Jorge Costa Pereira
University of Coimbra, Portugal
Posters & Accepted Abstracts: Arch Chem Res
Chromatography, in particularly High-Performance Liquid Chromatography (HPLC), its probably the most used standard instrumental analytical technique, widespread over all analytical labs around the world, very convenient to perform fast separation and simultaneous quantification of several analytes in several complex samples. Most convenient, reliable and roust detectors are usually related with UV-vis detection such as Diode Array Detectors (DAD). However, when analysing real and complex samples, it is frequent to observe signal distortions related with analytes co-eluiton, spectral interference and column lack of selectivity. Is it possible to be aware of this situation and circumvent these problems?
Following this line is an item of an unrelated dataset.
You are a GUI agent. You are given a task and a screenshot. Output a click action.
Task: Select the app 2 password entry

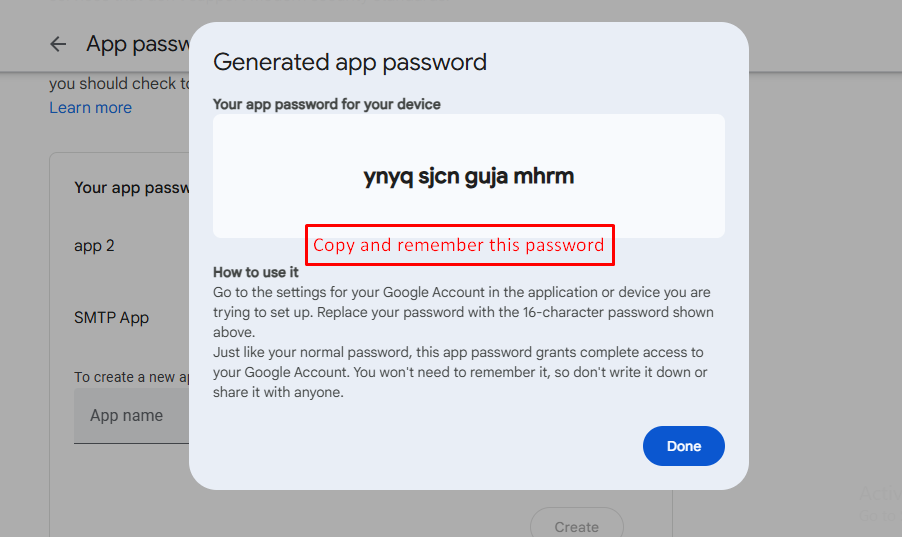point(94,245)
In this work we propose Unsupervised Contribution Analysis (UCA) to address these situations, were all chromatographic data should be checked in order to find out the real number of independent contributions that are consistent with dataset in study. In a recent studys [1,2] we suggested how to retrieve independent component contributions in spectroscopic (synchronous fluorescence and 1H-NMR) analysis of environmental samples. In this work, Independent Component Analysis (ICA) was used in order to retrieve spectral sources and respective component contributions. However, in order to preform ICA, it was necessary to previously determine the number of independent components responsible for data spectra. Using Principal Object Analysis (POA) we showed how its possible to find out system independent contributions in a robust and reliable manner. With this same concept we have proved the ability of UCA to determine a) independent contributions, b) their specific chromatogram and c) respective contributions using same approach, specially when there are evidences for co-elution profiles in (UV/vis)-HPLC and other non-specific instrumental methods. Some examples, practical and theoretical considerations will be addressed in order to maximize the ability of Unsupervised Component Analysis (UCA) to evaluate chromatographic response in complex systems.